#### Source:
· · · ·

RT email and the ISO-8859-1 characters

When RT mails us, it does not add headers such as:

Content-Type: text/plain; charset=iso-8859-1
Content-Transfer-Encoding: 8bit

and therefore, composed characters (Latin-1 charset) are garbled.

What is the proper way to add such headers:

  1. read the documentation, it is already explained,

  2. copy the Scrip Action/Notify to Action/Notify-international and
    hack it.

a message of 19 lines which said:

When RT mails us, it does not add headers such as:

Content-Type: text/plain; charset=iso-8859-1
Content-Transfer-Encoding: 8bit

and therefore, composed characters (Latin-1 charset) are garbled.

What is the proper way to add such headers:

I forgot to say that adding the MIME headers to the template does not
work since RT messes with MIME headers (to handle multipart mail, I
presume).

“Stephane” == Stephane Bortzmeyer bortzmeyer@netaktiv.com writes:

Stephane> When RT mails us, it does not add headers such as:
Stephane> Content-Type: text/plain; charset=iso-8859-1
Stephane> Content-Transfer-Encoding: 8bit

Stephane> and therefore, composed characters (Latin-1 charset) are
Stephane> garbled.

You might want to look at my patch for Japanese support in the contrib
directory; you can use something similar to how I add Content-Type and
Content-Transfer-Encoding headers.

Also, you will want to consider properly encoding the body and headers
with Quoted-Printable and QP encoding. The MIME:: modules should do
this easily.

Ben

Brought to you by the letters L and B and the number 15.
“He’s like… some sort of… non-giving up… school guy!”
Debian GNU/Linux maintainer of Gimp and Nethack – http://www.debian.org/

a message of 23 lines which said:

You might want to look at my patch for Japanese support in the contrib
directory; you can use something similar to how I add Content-Type and
Content-Transfer-Encoding headers.

Thanks for the tip. Do you think we may see an internationalized (I
don’t ask for a French localization, I could do it myself) version of
RT soon? Or should I tinker in my backyard only?

Also, you will want to consider properly encoding the body and headers
with Quoted-Printable and QP encoding.

Never. I never use QP. Nobody does it in Latin-1-speaking countries.

· · · ·

#### Parts of the exercise:
**1)** Answer these questions about the thread on RT email and Latin-1 characters, each in a line marked like its question:
(a) Which two headers does the first message say RT leaves out when it sends mail?
(b) Why, according to the follow-up, does putting the MIME headers in the template fail?
(c) What does Ben point to as a model for adding the headers, and where is it kept?
**2)** Write the next part of the thread on RT email and Latin-1 characters, picking up right after its final sentence.

· · · ·

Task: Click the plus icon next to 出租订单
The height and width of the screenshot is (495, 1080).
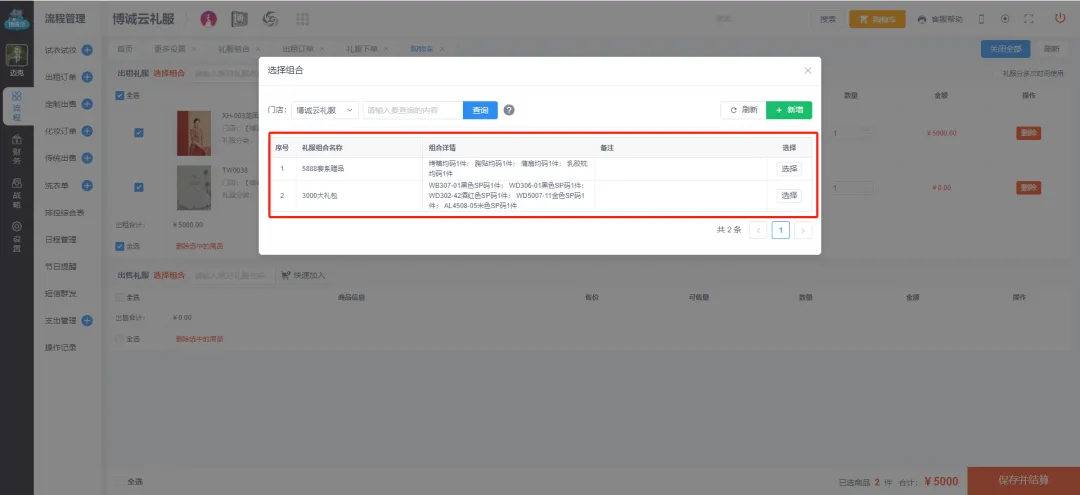Action: click(x=87, y=77)
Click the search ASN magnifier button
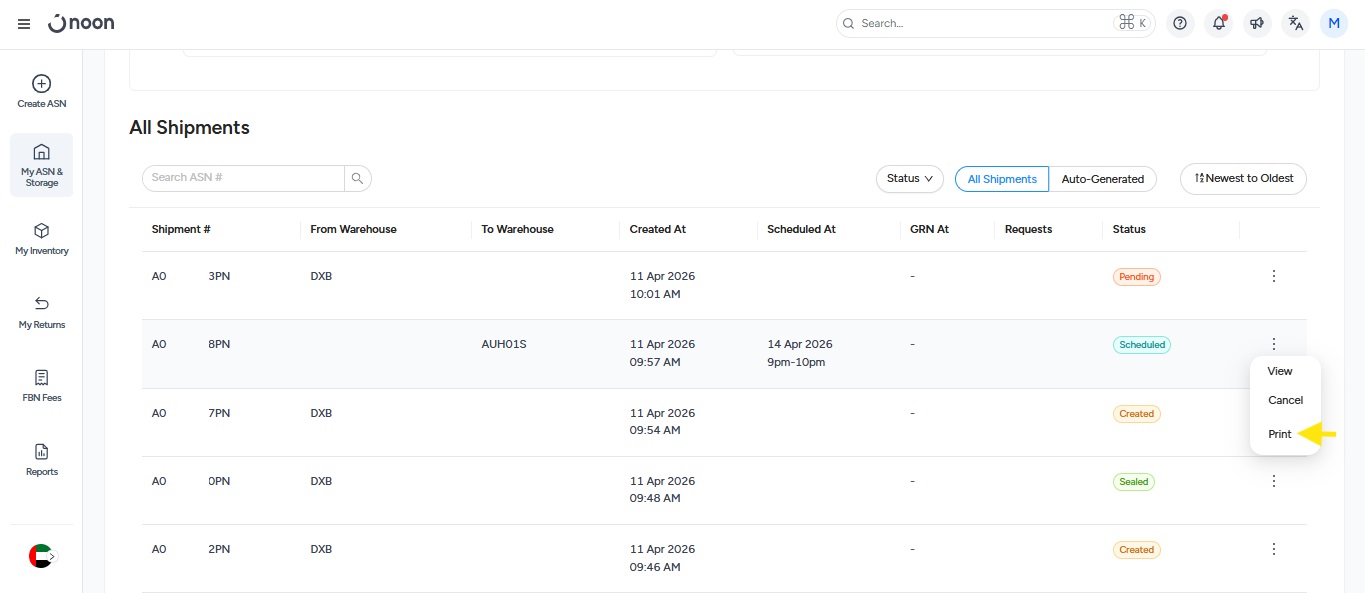Viewport: 1365px width, 593px height. (x=357, y=178)
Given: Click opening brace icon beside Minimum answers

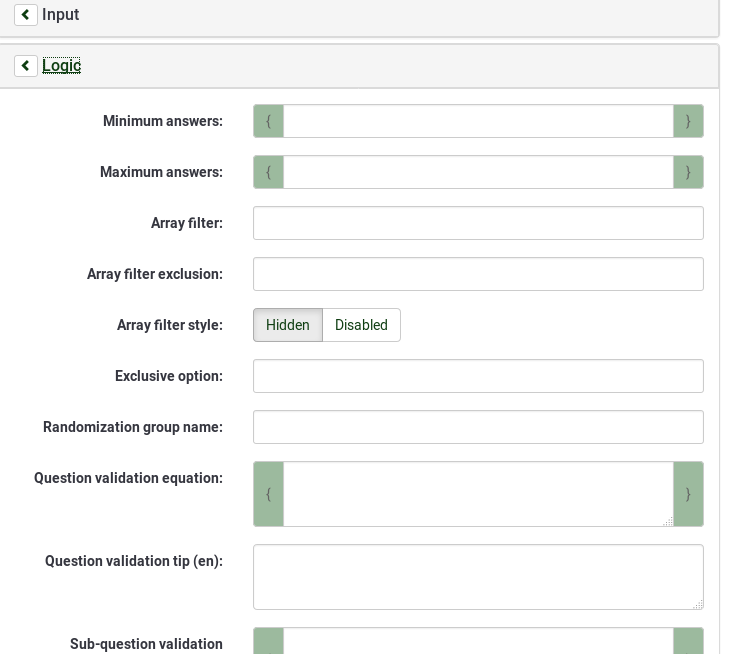Looking at the screenshot, I should 269,121.
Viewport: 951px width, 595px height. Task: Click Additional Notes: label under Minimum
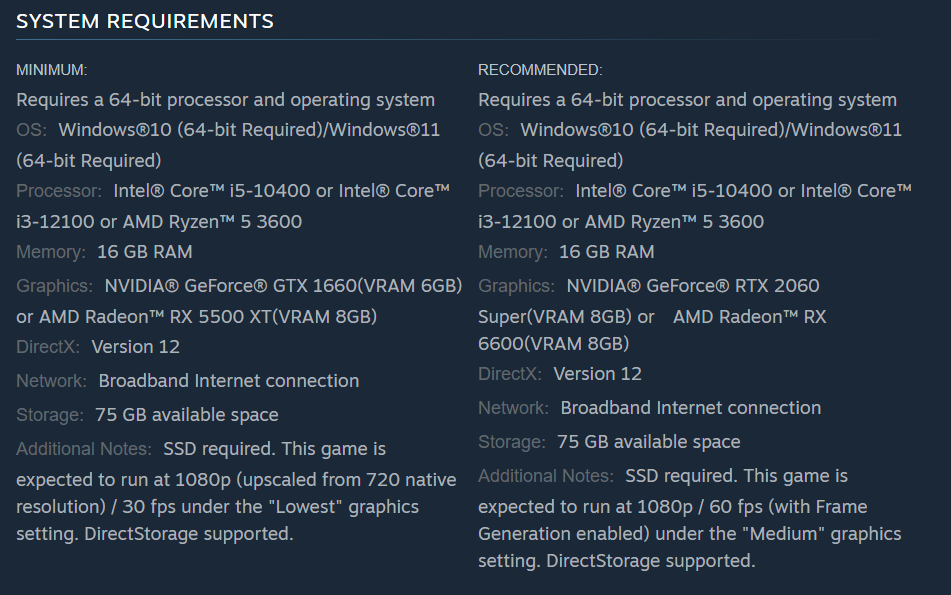[84, 449]
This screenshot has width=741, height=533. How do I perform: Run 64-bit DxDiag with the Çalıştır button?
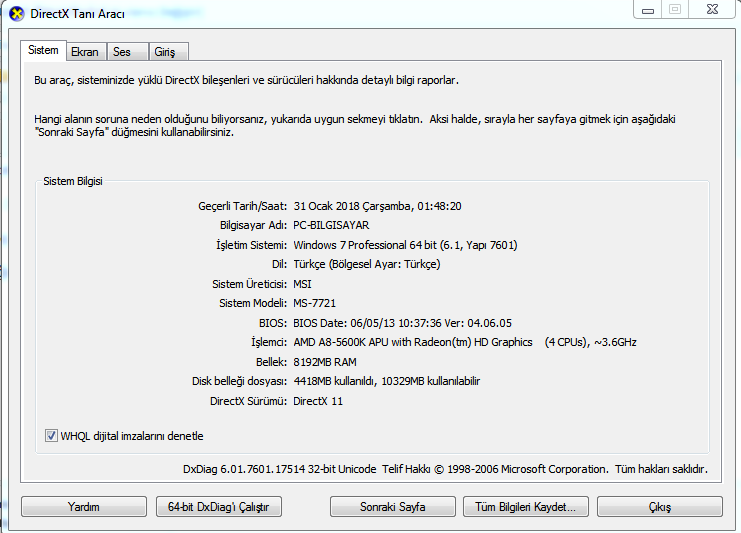pyautogui.click(x=219, y=507)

· · · ·

#### Per-task answers:
**1)**
(a) Content-Type: text/plain; charset=iso-8859-1 and Content-Transfer-Encoding: 8bit.
(b) RT messes with MIME headers, presumably to handle multipart mail.
(c) His patch for Japanese support, in the contrib directory.

**2)**
“Stephane” == Stephane Bortzmeyer bortzmeyer@netaktiv.com writes:

Stephane> Thanks for the tip. Do you think we may see an
Stephane> internationalized (I don't ask for a French
Stephane> localization, I could do it myself) version of RT soon? 
Stephane> Or should I tinker in my backyard only?

The problem is that Mason is not yet internationalized, so we
would have to invent our own framework.

Ben> Also, you will want to consider properly encoding the body
Ben> and headers with Quoted-Printable and QP encoding.

Stephane> Never. I never use QP. Nobody does it in
Stephane> Latin-1-speaking countries.

If you do not send your 8-bit email encoded either in Quoted-Printable
or Base64, then you’re violating RFC 2822 and will run into trouble
with email gateways:

http://www.faqs.org/rfcs/rfc2822.html

2.1. General Description

At the most basic level, a message is a series of characters. A
message that is conformant with this standard is comprised of
characters with values in the range 1 through 127 and interpreted as
US-ASCII characters [ASCII]. For brevity, this document sometimes
refers to this range of characters as simply “US-ASCII characters”.

[snip]

I highly doubt that “nobody does it”; I receive email transparently
encoded in quoted-printable every day with the proper headers, and my
MUA converts it to the correct 8-bit Latin-1 for me automatically.

What makes you say that “nobody does it”?

Ben

Brought to you by the letters B and C and the number 15.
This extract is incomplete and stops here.